Deploy graphs as managed APIs with persistence, streaming, and multi-tenancy.

| Rule | File | Key Pattern | |------|------|-------------| | Deployment | rules/platform-deployment.md | langgraph.json + CLI + Assistants API | | RemoteGraph | rules/platform-remote-graph.md | RemoteGraph for calling deployed graphs | | Double Texting | rules/platform-double-texting.md | 4 strategies: reject, rollback, enqueue, interrupt |

Quick Start Example

from langgraph.graph import StateGraph, START, END
from langgraph.types import Command
from typing import TypedDict, Annotated, Literal
from operator import add

class State(TypedDict):
    input: str
    results: Annotated[list[str], add]

def supervisor(state) -> Command[Literal["worker", END]]:
    if not state.get("results"):
        return Command(update={"input": state["input"]}, goto="worker")
    return Command(goto=END)

def worker(state) -> dict:
    return {"results": [f"Processed: {state['input']}"]}

graph = StateGraph(State)
graph.add_node("supervisor", supervisor)
graph.add_node("worker", worker)
graph.add_edge(START, "supervisor")
graph.add_edge("worker", "supervisor")
app = graph.compile()

2026 Key Patterns

  • Streaming v2 (LG 1.1): Use version="v2" for type-safe streaming — fully typed stream() and astream() returns.

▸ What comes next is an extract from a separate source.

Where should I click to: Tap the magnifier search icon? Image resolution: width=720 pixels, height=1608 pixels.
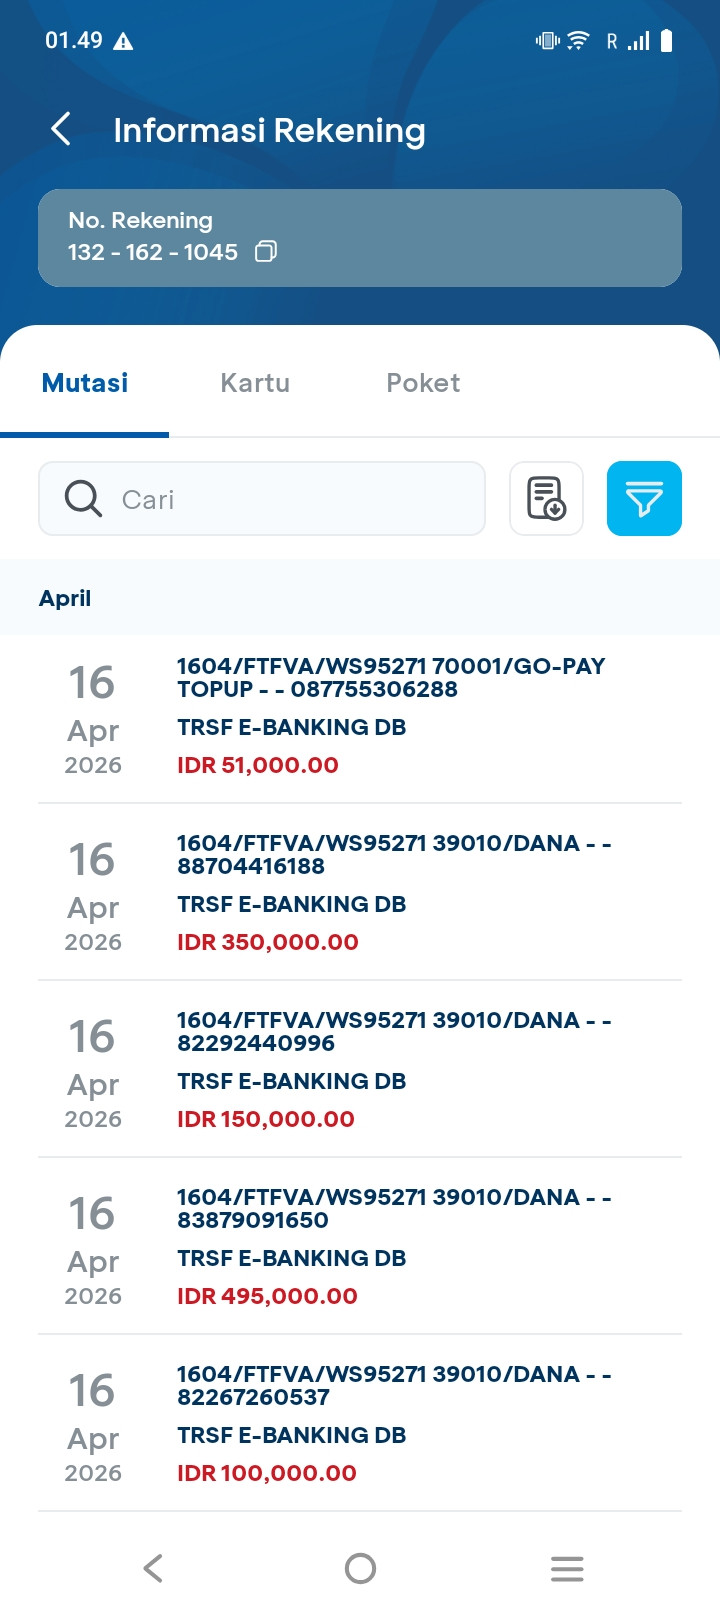click(83, 498)
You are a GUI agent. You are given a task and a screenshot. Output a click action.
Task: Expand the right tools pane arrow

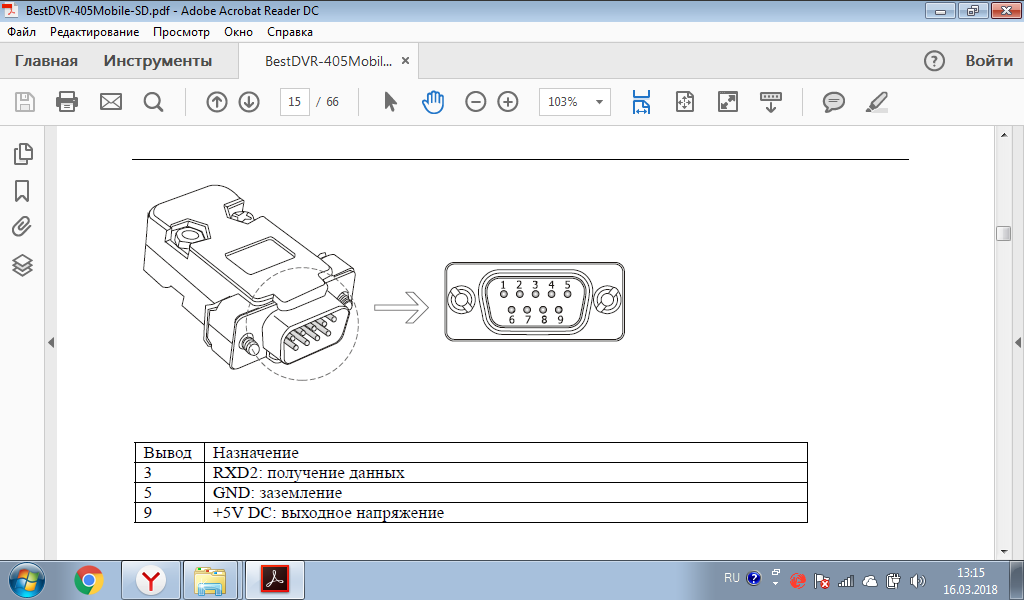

Default remains "v1" for backwards compat.
  • Command API: Use Command(update=..., goto=...) when updating state AND routing together
  • context_schema: Pass runtime config (temperature, provider) without polluting state
  • CachePolicy: Cache expensive node results with TTL via InMemoryCache
  • RemainingSteps: Proactively handle recursion limits
  • Store: Cross-thread memory separate from Checkpointer (thread-scoped)
  • interrupt(): Dynamic interrupts inside node logic (replaces interrupt_before for conditional cases)
  • add_edge(START, node): Not set_entry_point() (deprecated)
  • LTS release: LangGraph 1.x is LTS — will remain ACTIVE until v2.0

Key Decisions

| Decision | Recommendation | |----------|----------------| | State type | TypedDict internally, Pydantic at boundaries | | Entry point | add_edge(START, node) not set_entry_point() | | Routing + state update | Command API | | Routing only | Conditional edges | | Accumulators | Annotated[list[T], add] always | | Dev checkpointer | MemorySaver | | Prod checkpointer | PostgresSaver | | Short-term memory | Checkpointer (thread-scoped) | | Long-term memory | Store (cross-thread, namespaced) | | Max parallel branches | 5-10 concurrent | | Tools per agent | 5-10 max (dynamic selection for more) | | Approval gates | interrupt() for high-risk operations | | Stream modes | ["updates", "custom"] for most UIs | | Subgraph pattern | Invoke for isolation, Add-as-Node for shared state | | Functional vs Graph | Functional for simple flows, Graph for complex topology |

Common Mistakes

  1. Forgetting add reducer (overwrites instead of accumulates)
  2. Mutating state in place (breaks checkpointing)
  3. No END fallback in routing (workflow hangs)
  4. Infinite retry loops (no max counter)
  5. Side effects in router functions
  6. Too many tools per agent (context overflow)
  7. Raising exceptions in tools (crashes agent loop)
  8. No checkpointer in production (lose progress on crash)
  9. Wrapping interrupt() in try/except (breaks the mechanism)
  10. Not transforming state at subgraph boundaries
  11. Forgetting .result() on Functional API tasks
  12. Using set_entry_point() (deprecated, use add_edge(START, ...))

Evaluations

See test-cases.json for consolidated test cases across all categories.

Related Skills

  • ork:agent-orchestration - Higher-level multi-agent coordination, ReAct loop patterns, and framework comparisons
  • temporal-io - Durable execution alternative
  • ork:llm-integration - General LLM function calling
  • type-safety-validation - Pydantic model patterns